Cour suprême des États-Unis : Décision historique étendant le pouvoir de révocation de Donald Trump
La Cour suprême des États-Unis vient de rendre un arrêt d'une portée constitutionnelle incalculable, modifiant en profondeur l'équilibre des pouvoirs au sommet de l'État fédéral à Washington. Par une majorité nette reflétant sa sensibilité conservatrice, la plus haute instance juridique et constitutionnelle américaine a validé une extension sans précédent des prérogatives de la branche exécutive. L'arrêt accorde désormais au président des États-Unis une latitude juridique totale et discrétionnaire pour révoquer les hauts fonctionnaires et directeurs d'agences fédérales jusqu'alors considérées comme indépendantes ou protégées par des statuts législatifs spécifiques. Cette décision, qui valide les théories de l'exécutif unitaire défendues par l'entourage de Donald Trump, redessine l'architecture même de la démocratie américaine.
Les partisans de cette révolution juridique affirment que cet arrêt permet de restaurer la légitimité démocratique et l'autorité directe de l'élu du peuple sur une bureaucratie fédérale tentaculaire et parfois déconnectée. Selon la doctrine développée par les juges de la majorité, le président, en tant que chef unique de l'exécutif aux termes de l'Article II de la Constitution, doit disposer d'un contrôle hiérarchique absolu sur l'ensemble de l'appareil administratif d'État — qu'il s'agisse de la régulation des marchés financiers, de la protection environnementale ou des instances de sécurité nationale — afin de pouvoir appliquer pleinement le programme pour lequel il a été mandaté par le corps électoral.
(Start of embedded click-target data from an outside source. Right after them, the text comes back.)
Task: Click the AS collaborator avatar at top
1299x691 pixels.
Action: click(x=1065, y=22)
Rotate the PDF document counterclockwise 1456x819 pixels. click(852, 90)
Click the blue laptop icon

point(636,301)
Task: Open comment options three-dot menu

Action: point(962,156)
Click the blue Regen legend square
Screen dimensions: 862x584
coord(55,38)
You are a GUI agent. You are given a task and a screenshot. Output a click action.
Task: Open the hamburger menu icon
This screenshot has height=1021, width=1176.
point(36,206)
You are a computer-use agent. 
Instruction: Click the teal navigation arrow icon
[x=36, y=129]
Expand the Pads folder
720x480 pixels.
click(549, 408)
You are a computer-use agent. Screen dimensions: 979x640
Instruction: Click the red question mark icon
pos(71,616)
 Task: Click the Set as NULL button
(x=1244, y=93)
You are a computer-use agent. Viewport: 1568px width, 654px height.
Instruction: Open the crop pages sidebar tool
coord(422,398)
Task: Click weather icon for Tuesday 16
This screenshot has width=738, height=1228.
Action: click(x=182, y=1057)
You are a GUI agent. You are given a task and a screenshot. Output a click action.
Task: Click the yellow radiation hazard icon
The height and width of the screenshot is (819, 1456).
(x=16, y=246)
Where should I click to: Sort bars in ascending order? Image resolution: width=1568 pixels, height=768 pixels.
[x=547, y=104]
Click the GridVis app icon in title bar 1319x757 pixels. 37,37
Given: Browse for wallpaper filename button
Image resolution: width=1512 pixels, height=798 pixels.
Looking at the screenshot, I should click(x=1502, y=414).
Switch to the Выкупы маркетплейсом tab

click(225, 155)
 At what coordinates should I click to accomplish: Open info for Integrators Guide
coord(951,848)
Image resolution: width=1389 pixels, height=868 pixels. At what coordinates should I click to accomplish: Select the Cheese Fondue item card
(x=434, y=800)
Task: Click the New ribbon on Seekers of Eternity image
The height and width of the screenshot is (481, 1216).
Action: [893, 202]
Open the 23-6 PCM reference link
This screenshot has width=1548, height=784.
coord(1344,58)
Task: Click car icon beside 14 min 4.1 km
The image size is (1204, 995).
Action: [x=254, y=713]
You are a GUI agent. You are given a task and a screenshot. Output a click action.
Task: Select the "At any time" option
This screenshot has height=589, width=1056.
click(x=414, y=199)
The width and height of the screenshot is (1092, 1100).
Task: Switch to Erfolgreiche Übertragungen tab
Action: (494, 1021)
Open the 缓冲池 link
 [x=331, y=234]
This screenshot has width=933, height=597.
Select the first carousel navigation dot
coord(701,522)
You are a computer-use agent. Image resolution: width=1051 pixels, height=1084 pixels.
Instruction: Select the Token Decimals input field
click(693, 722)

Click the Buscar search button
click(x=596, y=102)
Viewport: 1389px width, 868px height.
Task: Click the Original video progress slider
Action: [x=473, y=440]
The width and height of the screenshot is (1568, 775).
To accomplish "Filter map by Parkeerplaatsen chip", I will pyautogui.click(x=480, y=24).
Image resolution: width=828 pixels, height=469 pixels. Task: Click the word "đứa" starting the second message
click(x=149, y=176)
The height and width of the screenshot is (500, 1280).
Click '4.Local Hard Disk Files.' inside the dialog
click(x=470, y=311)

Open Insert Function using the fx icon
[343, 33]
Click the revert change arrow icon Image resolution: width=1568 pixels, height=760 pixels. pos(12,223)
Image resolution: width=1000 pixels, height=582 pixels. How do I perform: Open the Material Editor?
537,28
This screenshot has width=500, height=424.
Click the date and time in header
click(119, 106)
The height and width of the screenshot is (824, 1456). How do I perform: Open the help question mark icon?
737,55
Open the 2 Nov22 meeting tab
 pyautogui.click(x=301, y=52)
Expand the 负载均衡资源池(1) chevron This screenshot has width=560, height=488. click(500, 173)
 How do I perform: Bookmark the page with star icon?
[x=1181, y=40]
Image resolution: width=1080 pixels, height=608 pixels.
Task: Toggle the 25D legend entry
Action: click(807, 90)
À l'inverse, les juges minoritaires de la Cour, rejoints par une large partie des constitutionnalistes et des leaders de l'opposition démocrate, dénoncent avec force ce qu'ils qualifient de dérive autoritaire et de démantèlement des contre-pouvoirs indispensables à la République. Ils alertent sur les risques majeurs d'une politisation partisane d'institutions critiques, telles que la Réserve fédérale (Fed) ou le Département de la Justice (DoJ), qui se retrouveraient sous la menace permanente d'une révocation présidentielle en cas de désaccord technique ou politique. Cet arrêt historique intervient dans un climat politique de polarisation extrême et s'impose déjà comme le sujet central des prochains débats électoraux aux États-Unis.